**Goal of the exercise**
Repeat the records below exactly as they appear, leaving out any pictures.

Stored data entries:

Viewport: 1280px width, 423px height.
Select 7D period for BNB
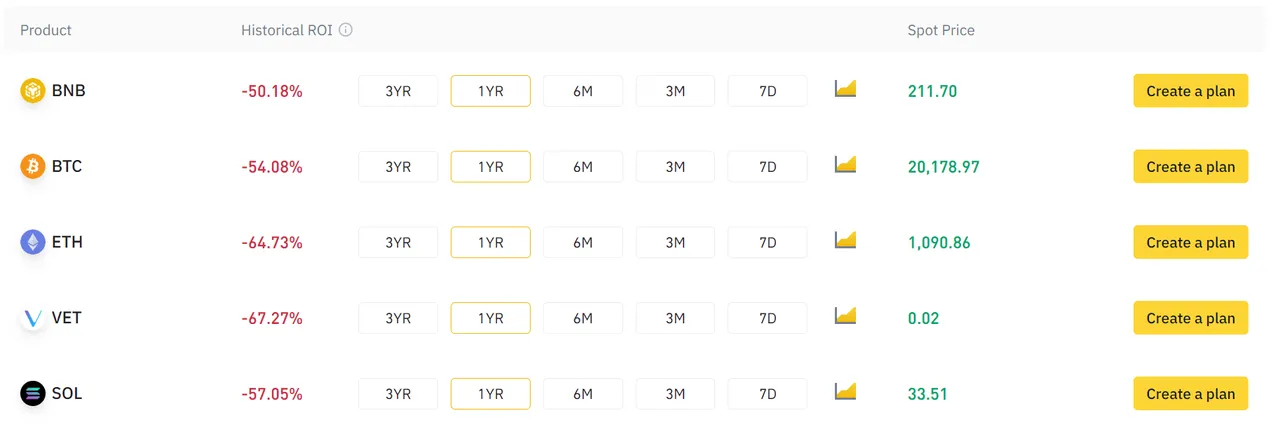click(x=768, y=91)
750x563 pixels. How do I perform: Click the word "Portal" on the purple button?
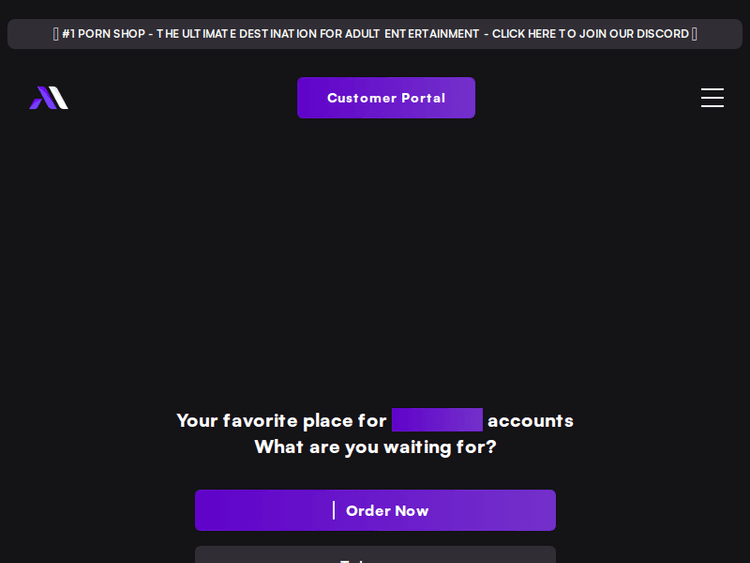pos(423,98)
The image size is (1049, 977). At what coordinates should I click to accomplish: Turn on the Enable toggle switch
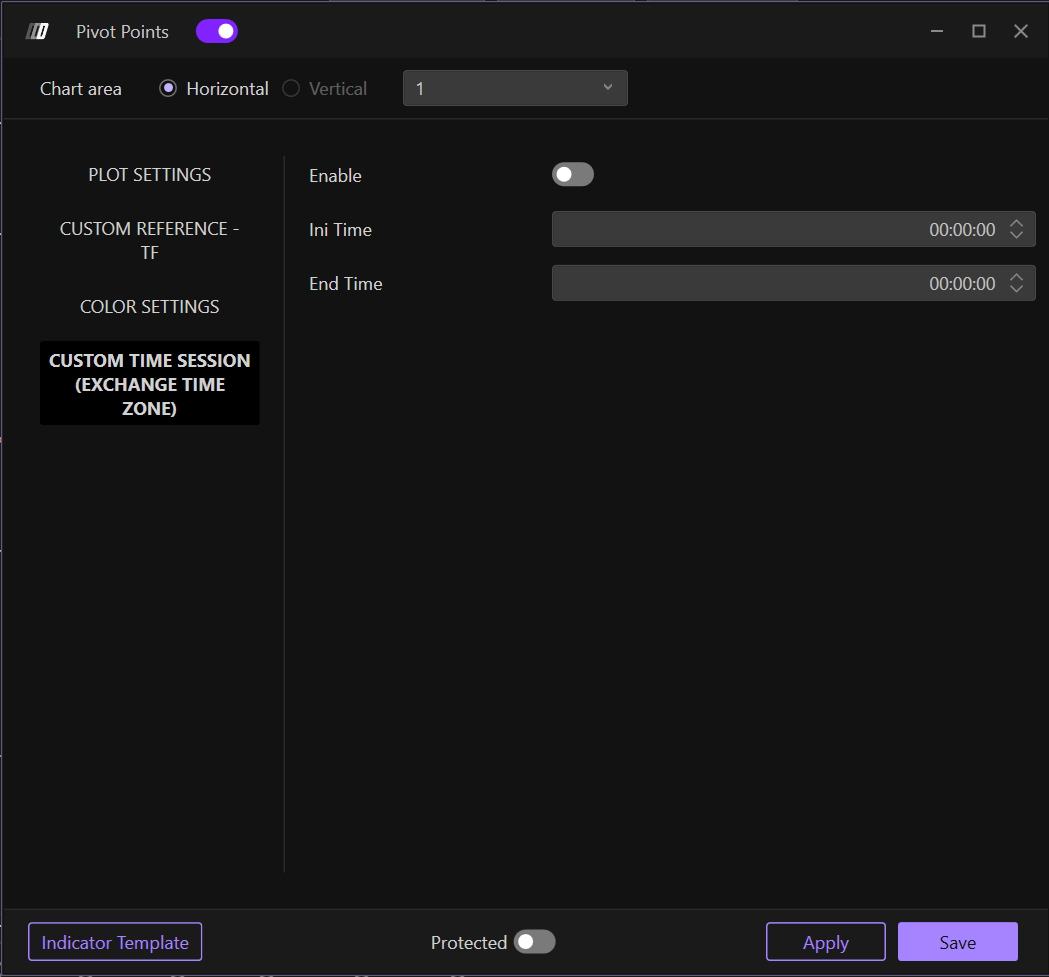point(573,175)
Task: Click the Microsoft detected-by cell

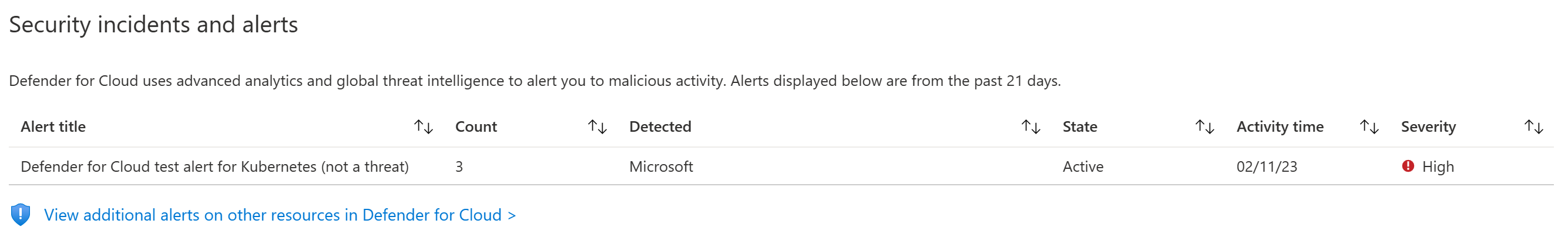Action: [x=661, y=166]
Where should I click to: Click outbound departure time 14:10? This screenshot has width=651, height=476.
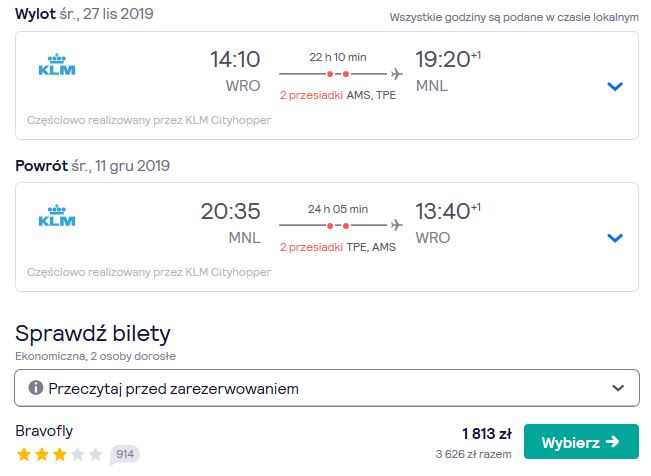235,59
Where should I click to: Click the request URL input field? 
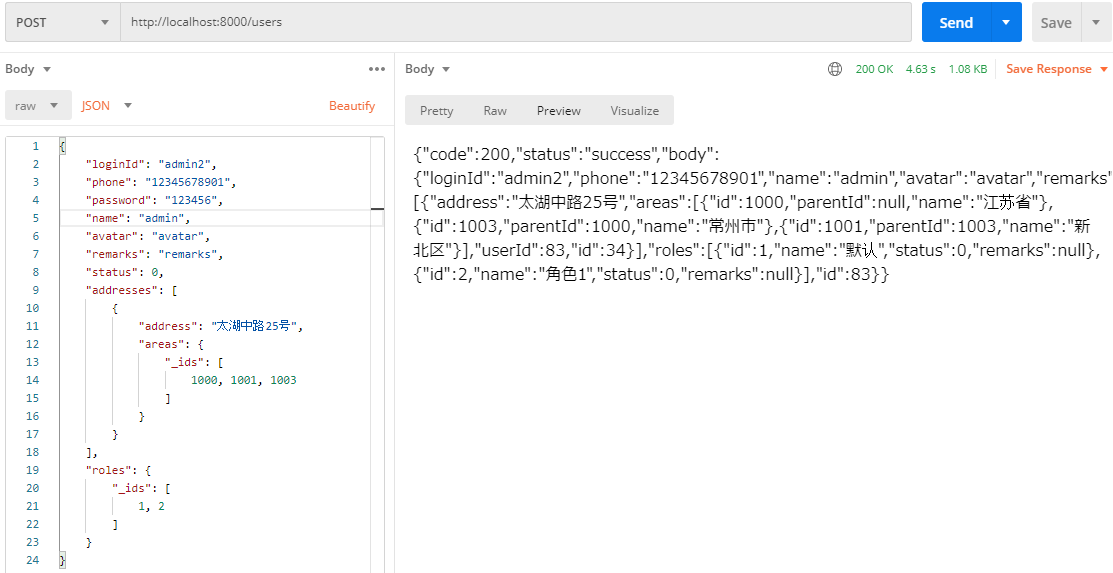click(x=515, y=22)
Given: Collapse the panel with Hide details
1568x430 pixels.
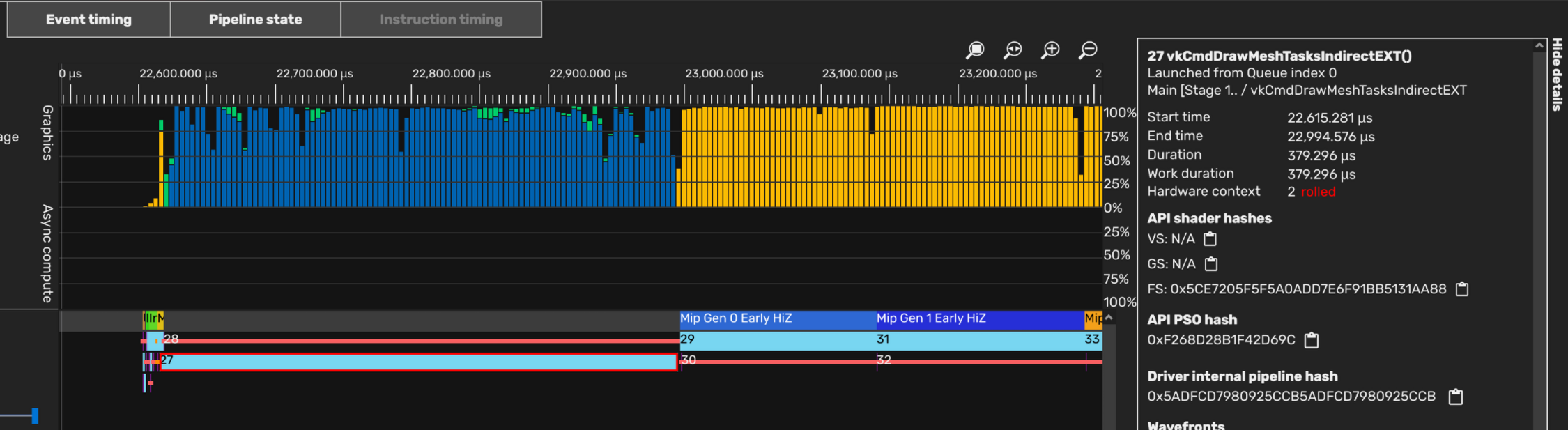Looking at the screenshot, I should pyautogui.click(x=1558, y=75).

**Response to the exercise**
Viewport: 1280px width, 423px height.
Select 7D period for BNB
click(x=768, y=91)
750x563 pixels. How do I perform: Click the word "Portal" on the purple button?
pos(423,98)
The image size is (1049, 977). At what coordinates should I click to accomplish: Turn on the Enable toggle switch
point(573,175)
Task: Click the Microsoft detected-by cell

Action: [x=661, y=166]
Where should I click to: Click outbound departure time 14:10? This screenshot has width=651, height=476.
235,59
Where should I click to: Click the request URL input field? 
click(x=515, y=22)
Given: Collapse the panel with Hide details
1568x430 pixels.
Looking at the screenshot, I should pyautogui.click(x=1558, y=75).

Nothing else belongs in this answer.